*Source records*:

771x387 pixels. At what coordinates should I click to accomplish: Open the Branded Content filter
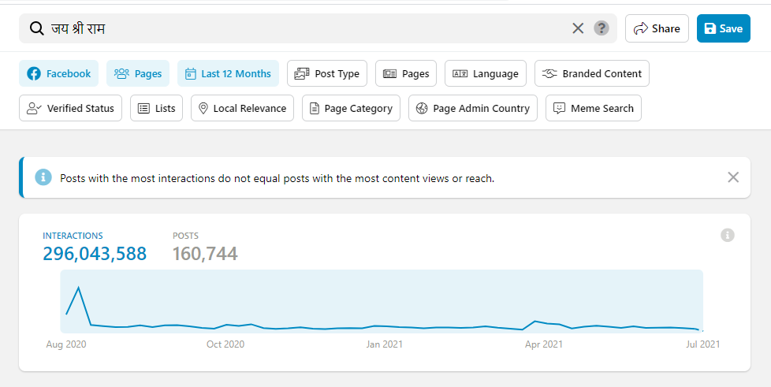[x=592, y=73]
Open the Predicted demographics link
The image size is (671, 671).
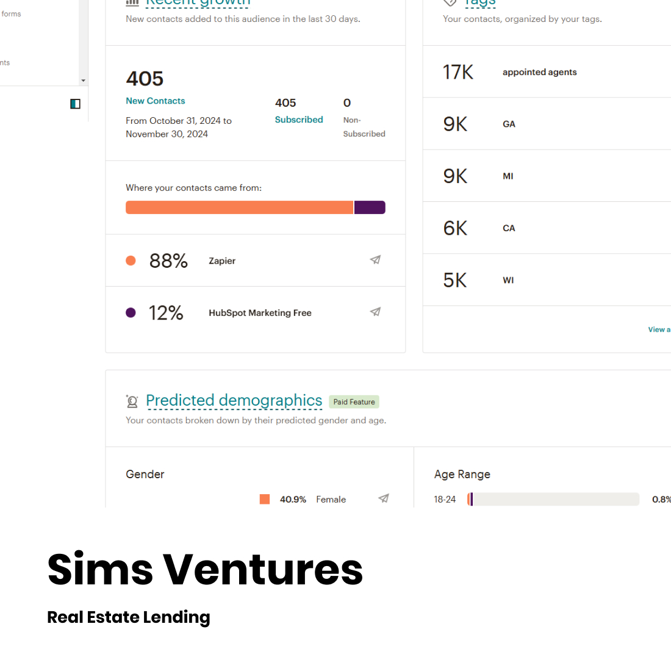click(x=234, y=401)
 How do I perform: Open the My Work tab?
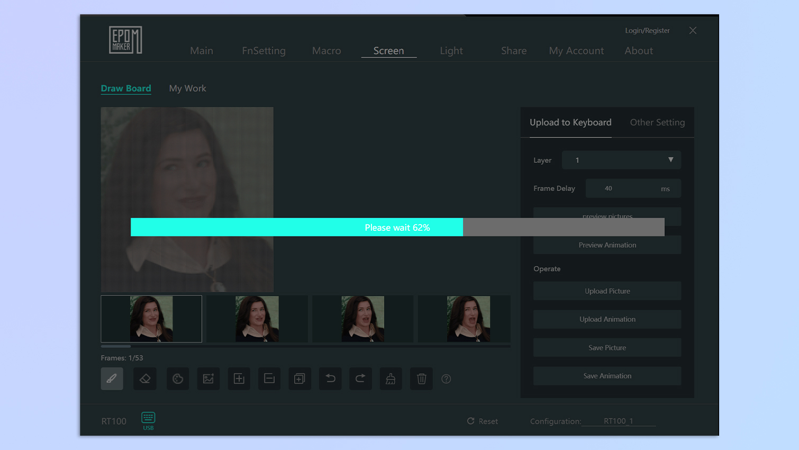tap(187, 88)
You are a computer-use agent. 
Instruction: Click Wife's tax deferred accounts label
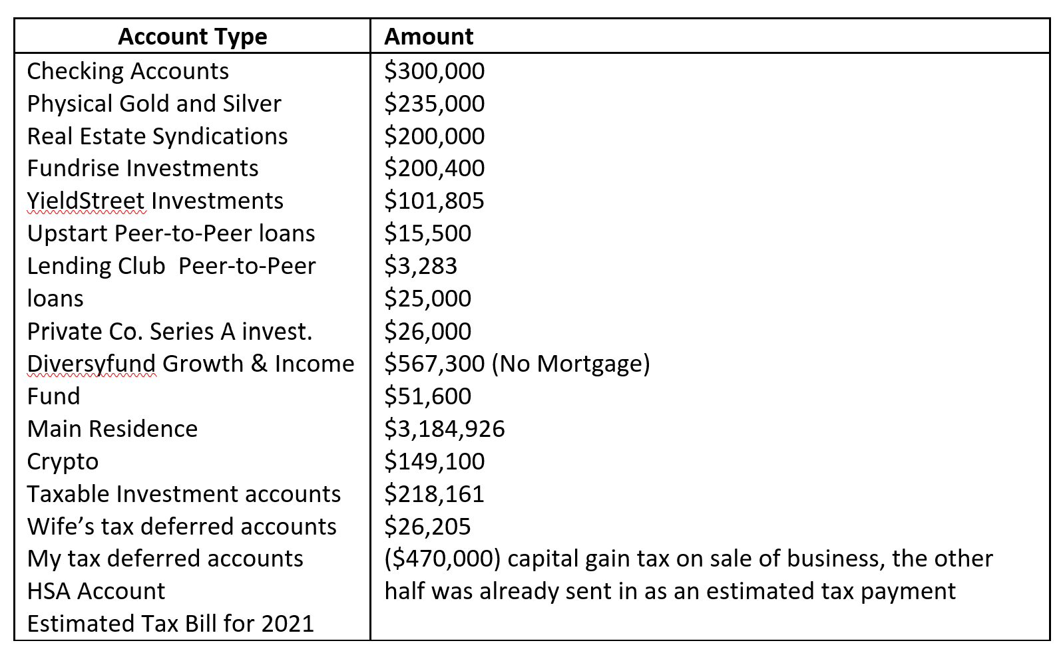182,527
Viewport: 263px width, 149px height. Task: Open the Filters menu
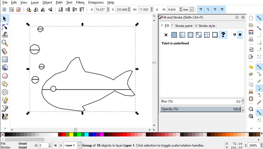click(x=80, y=2)
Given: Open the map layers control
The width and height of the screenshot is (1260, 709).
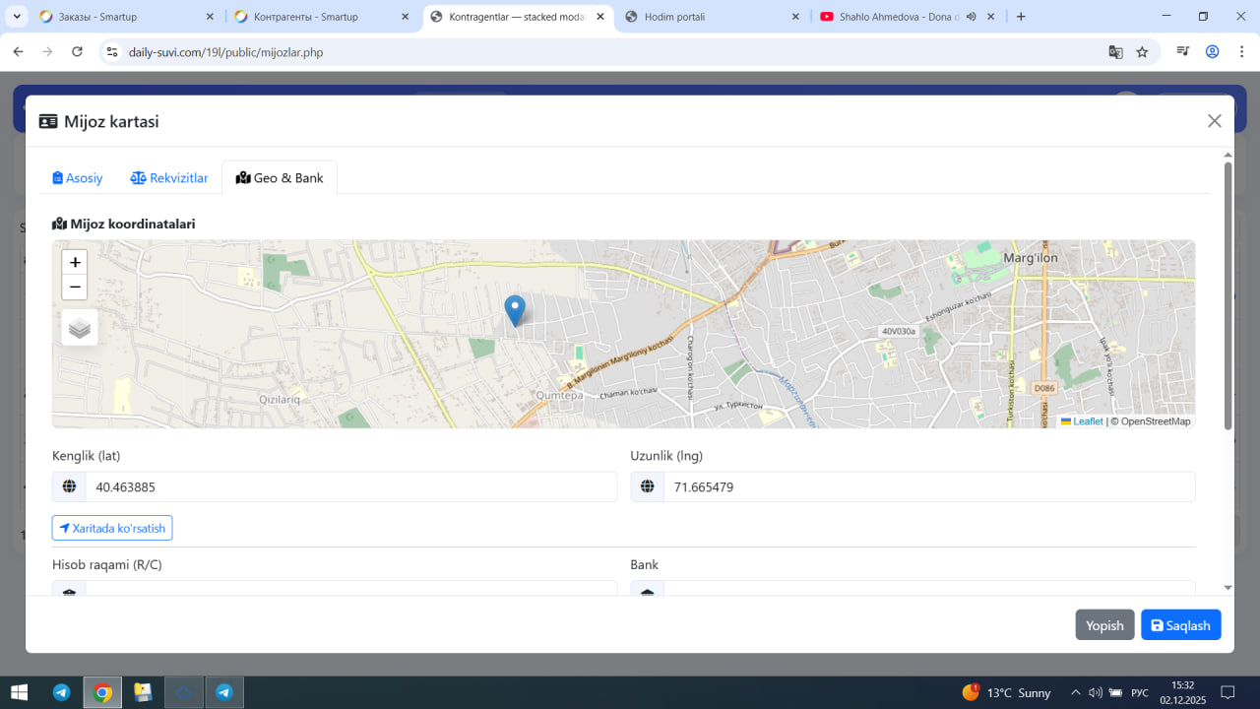Looking at the screenshot, I should (80, 328).
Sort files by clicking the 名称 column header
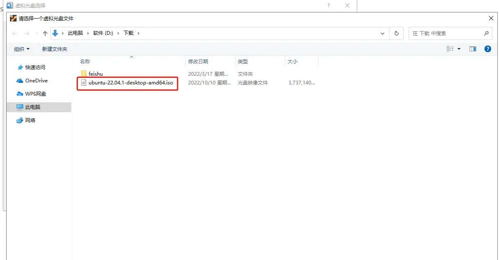 85,61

*Task details*: Give all the entries again exactly, dropping each picture.

*Answer to the exercise*:
771x387 pixels. At what coordinates should I click to accomplish: Open the Branded Content filter
[x=592, y=73]
Open the Predicted demographics link
The image size is (671, 671).
click(x=234, y=401)
 How do I perform: Open the My Work tab?
tap(187, 88)
You are a computer-use agent. 
Instruction: Click Wife's tax deferred accounts label
182,527
Viewport: 263px width, 149px height. Task: Open the Filters menu
click(x=80, y=2)
Given: Open the map layers control
The width and height of the screenshot is (1260, 709).
Looking at the screenshot, I should (80, 328).
Sort files by clicking the 名称 column header
 85,61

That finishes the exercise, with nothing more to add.